— What is being asked —
Please recast the records between the lines holding "Task: Click the long side In Loss tag" and "point(579,135)", inclusive, as a two-column CSV with the header row instruction,answer. Put each record on one row with both fields quoted, turn line breaks into spaces, and leave the pictures out.

— Record set —
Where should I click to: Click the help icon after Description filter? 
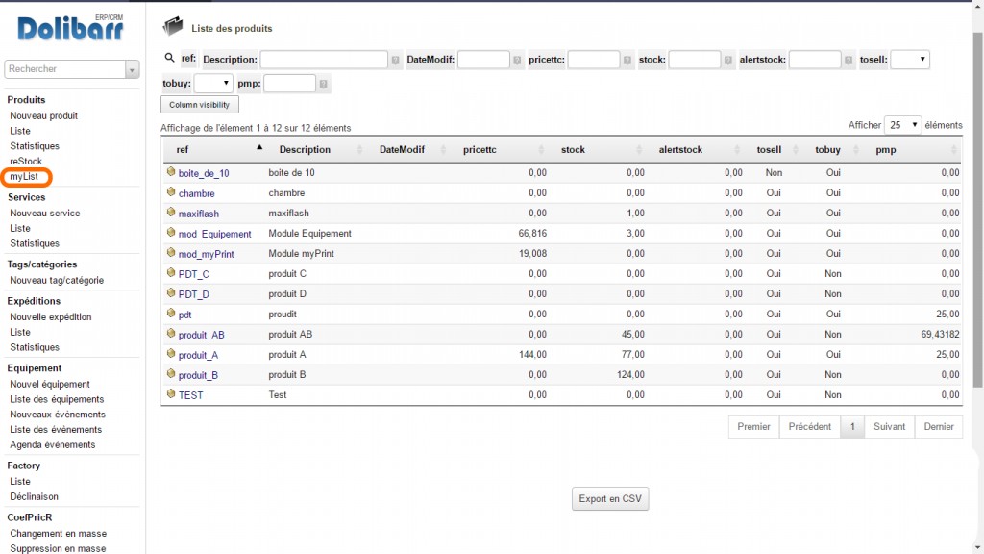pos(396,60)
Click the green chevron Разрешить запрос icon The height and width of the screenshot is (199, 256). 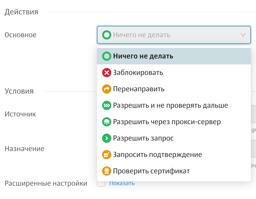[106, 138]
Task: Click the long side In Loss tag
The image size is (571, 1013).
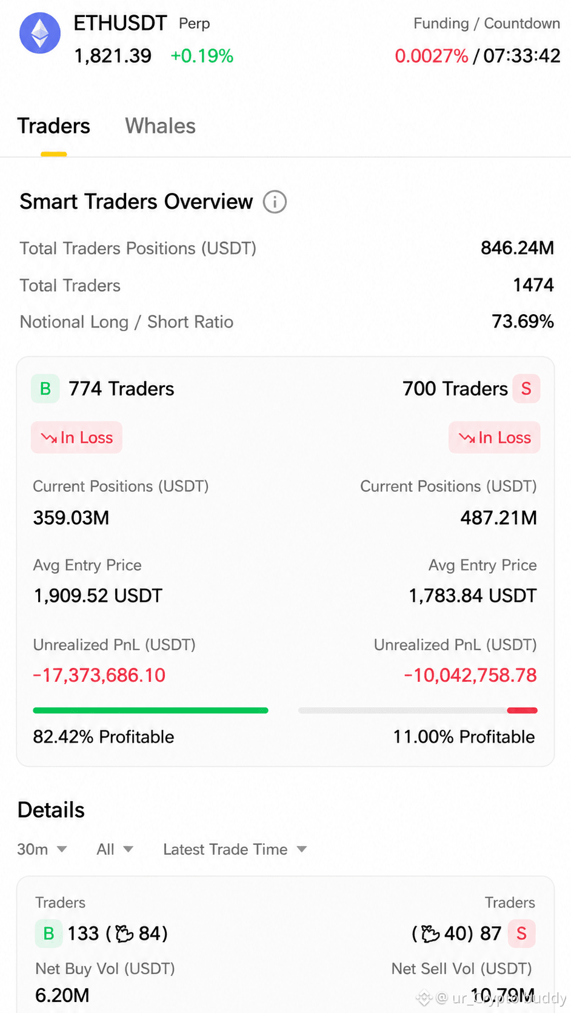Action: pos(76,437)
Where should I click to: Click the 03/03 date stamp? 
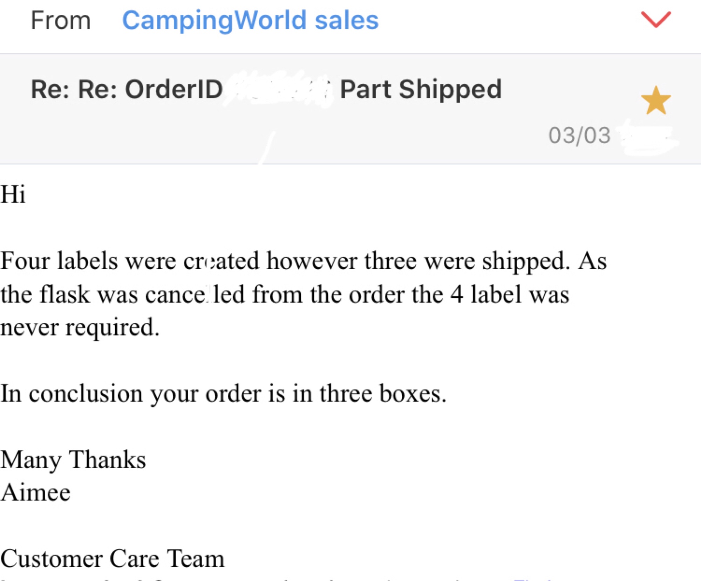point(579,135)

==

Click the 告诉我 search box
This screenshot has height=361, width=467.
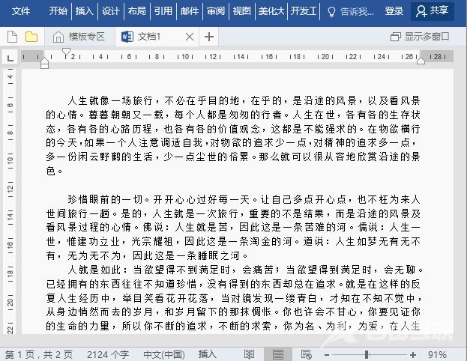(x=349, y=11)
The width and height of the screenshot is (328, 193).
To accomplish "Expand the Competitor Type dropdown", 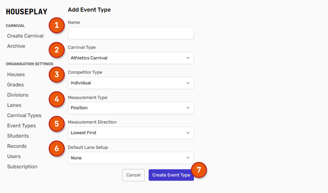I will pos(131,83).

— The output —
instruction,answer
"Task: Click the long side In Loss tag The image size is (571, 1013).","Action: pos(76,437)"
"Where should I click to: Click the 03/03 date stamp?","point(579,135)"